I learn differently during dinner. In the local language, which is a bit Zulu-like, means Burman: Neighbour. 75% of all women giving birth in the area have AIDS / HIV. Practically none of the local inhabitants are left. Three or four hundred years ago, they were driven of by the Zulus, from the north and the whites from the south.
I get a lift home a bit before ten, and start with the photos. I finish sorting them up and put them in the right folders, and suddenly it's half past one!

4. We start with shared morning coffee, and at eight o'clock, we head out to and over the Mokhatini Flats. A huge huge fairly flat sandy area. It is the finest beach sand, all the way out to the sea. We sometimes stop and find lots of exciting plants along the way. There are Toadbush, whose large fruits resemble toads, beautiful blue creepers, Kaiser lice in the Aloe, various Sanseverierias, Klenia fulgens with flowers and tuber, the small mesemb Aptenia cordifolia with flowers, Aloe chabaudii and several A. umfoloziensis, some exposed tubers of a Talinum, beautifully spotted Euphorbia grandicornis, Ledebourgias, some Aruns, small sweet Euphorbias with spikes, Pterodiscus which is a really delicious caudiciform, Albucas with flowers, Ipomoea bulusiane which also flowers, huge Euphorbia ingens, and many other beautiful flowers and exciting plants.

We reach the mountains, and stop at the large Pongolapoort Dam.
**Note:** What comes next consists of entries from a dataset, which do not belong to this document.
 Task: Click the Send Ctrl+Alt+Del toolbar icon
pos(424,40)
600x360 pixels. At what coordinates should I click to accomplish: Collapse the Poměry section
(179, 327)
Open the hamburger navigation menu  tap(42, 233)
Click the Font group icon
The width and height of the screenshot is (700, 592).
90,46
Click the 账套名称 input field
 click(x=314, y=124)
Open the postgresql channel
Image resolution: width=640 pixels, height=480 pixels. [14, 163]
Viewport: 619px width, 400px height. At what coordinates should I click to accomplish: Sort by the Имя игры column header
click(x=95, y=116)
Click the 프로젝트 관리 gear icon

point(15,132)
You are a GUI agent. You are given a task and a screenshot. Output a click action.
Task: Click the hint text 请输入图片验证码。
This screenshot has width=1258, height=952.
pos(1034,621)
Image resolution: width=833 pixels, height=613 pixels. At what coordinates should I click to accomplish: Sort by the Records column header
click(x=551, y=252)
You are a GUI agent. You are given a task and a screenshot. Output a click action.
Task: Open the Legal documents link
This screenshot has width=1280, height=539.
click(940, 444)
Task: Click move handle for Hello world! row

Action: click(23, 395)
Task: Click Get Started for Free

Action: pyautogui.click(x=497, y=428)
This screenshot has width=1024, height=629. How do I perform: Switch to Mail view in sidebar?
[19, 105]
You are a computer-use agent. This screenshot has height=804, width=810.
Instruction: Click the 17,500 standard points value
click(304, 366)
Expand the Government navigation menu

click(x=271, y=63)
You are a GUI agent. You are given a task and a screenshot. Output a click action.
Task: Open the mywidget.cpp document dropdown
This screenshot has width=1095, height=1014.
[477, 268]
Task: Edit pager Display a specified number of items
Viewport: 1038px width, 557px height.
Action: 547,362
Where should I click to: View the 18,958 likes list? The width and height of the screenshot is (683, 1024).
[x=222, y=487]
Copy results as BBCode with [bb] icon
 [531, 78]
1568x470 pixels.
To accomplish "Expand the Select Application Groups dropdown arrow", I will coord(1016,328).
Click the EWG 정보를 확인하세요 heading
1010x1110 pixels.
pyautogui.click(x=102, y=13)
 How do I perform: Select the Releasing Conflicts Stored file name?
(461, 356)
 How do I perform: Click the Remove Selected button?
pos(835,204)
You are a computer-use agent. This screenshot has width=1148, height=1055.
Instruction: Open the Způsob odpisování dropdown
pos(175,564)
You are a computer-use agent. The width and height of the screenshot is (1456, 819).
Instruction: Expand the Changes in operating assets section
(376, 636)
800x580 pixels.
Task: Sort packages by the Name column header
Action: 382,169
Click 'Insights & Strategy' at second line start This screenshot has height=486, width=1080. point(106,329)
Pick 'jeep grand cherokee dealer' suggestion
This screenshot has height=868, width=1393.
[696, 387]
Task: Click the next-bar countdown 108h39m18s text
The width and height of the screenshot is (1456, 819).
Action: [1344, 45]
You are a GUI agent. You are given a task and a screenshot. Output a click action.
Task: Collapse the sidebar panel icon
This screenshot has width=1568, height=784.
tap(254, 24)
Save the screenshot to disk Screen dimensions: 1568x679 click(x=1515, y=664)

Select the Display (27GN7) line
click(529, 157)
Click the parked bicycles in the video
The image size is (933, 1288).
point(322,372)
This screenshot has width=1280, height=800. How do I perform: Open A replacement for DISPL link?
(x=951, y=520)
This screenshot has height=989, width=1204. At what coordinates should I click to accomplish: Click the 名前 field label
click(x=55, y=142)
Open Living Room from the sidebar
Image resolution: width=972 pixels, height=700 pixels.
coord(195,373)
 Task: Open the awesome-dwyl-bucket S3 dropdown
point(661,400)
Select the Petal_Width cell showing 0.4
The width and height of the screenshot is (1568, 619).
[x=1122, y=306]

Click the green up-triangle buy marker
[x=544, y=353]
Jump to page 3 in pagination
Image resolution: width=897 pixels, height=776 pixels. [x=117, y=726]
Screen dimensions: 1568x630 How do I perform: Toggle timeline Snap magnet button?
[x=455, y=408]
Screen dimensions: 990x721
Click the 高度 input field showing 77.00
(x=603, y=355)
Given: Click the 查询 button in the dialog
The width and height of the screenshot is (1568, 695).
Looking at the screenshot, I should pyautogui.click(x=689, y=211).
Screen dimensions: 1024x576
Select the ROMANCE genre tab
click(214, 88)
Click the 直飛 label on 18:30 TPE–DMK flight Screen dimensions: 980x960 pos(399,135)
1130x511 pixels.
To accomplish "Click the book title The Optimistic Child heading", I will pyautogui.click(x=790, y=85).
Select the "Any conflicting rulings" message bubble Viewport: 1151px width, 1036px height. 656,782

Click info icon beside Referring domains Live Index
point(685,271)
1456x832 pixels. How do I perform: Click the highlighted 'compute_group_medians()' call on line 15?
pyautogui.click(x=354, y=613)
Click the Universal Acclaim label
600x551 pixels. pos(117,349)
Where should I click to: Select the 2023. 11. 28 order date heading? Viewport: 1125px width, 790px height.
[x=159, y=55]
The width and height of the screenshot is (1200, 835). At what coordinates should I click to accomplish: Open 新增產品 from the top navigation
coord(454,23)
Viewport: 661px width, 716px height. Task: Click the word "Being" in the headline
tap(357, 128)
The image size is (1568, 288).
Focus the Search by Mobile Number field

On the cliffs next to it live at least two kinds of lizards, which are really nice. There are also some new Euphorbians, some unknown Portulacs, fig trees on the bare vertical rock and other drought tolerant plants on the otherwise bare rocks.

The local boys try to sell different crystals, but I have enough to drag on. There is a great view down the valley. A little water is passed through the dam and it forms a beautiful rainbow. We drive up the mountains, which are closer to enormous hills. There are donkeys walking around, some with goods on their backs, others completely free.

Despite the fact that we are at highs, and the temperature is comfortable, just around 30 degrees. It was only the first day, it was cold down here. Otherwise it is around good Danish summer days.
On the slopes around us are huge quantities of the more than man-high Aloe marlothii. They disappear as we get higher, but then there are Cussonia trees. Even higher comes red Aloe vanbalenii.

We see quite a few people walking along the road, but the houses are further inland. The cabins we can see, are either round with pointed grass roofs and branches / clay walls, or square with double twigs walls down stones between. The roof is flat.

We are now right in the northwest corner, between Mozambique and Swaziland. Here, high up, is Border Cave. Just before we reach it, we meet the girl who works there. She closed a little hour ago. Well, never mind: I've seen the black, smelly holes before! We have driven about 50 kilometres on a very little used gravel and grass road. She may not have many visitors a month.

Here are plenty to look at. First we find Plectranthus, then Aloe spicata. Then suddenly there is a Pachypodium saundersii, which is a spiked caudiciform. There are only a few, and the Cysas: Encephalarthos villosus is also very sparse. There is a great view down over Swaziland (or is it Mozambique?). The rocks are generously dotted with red aloes and then I find terrestrial Orchids. It is probably an Eulophia, but there is no flower in it, so the species cannot be determined.

It is past four, and we will have to turn our nose home. I spot a beautiful Cussonia, and as I am about to photograph it, I discover an Aloe I have not seen before. It turns out to be Aloe suprafoliata, which Maddy (who is Aloe Nerd) has only seen photos of. There are also some Albuca with partially exposed bulb.

It is a long trip home, especially since we do not reach the asphalt road until after dark. We are home at eight o'clock. Colin lures with coffee, but I have 536 photos to go through. Had been expecting to grab dinner at the neighbour's on the way home, it's Sunday and they have closed. Have to resort to my last breakfast. Also runs out of water, and the power have gone. Pretty shitty ending to an otherwise brilliant day.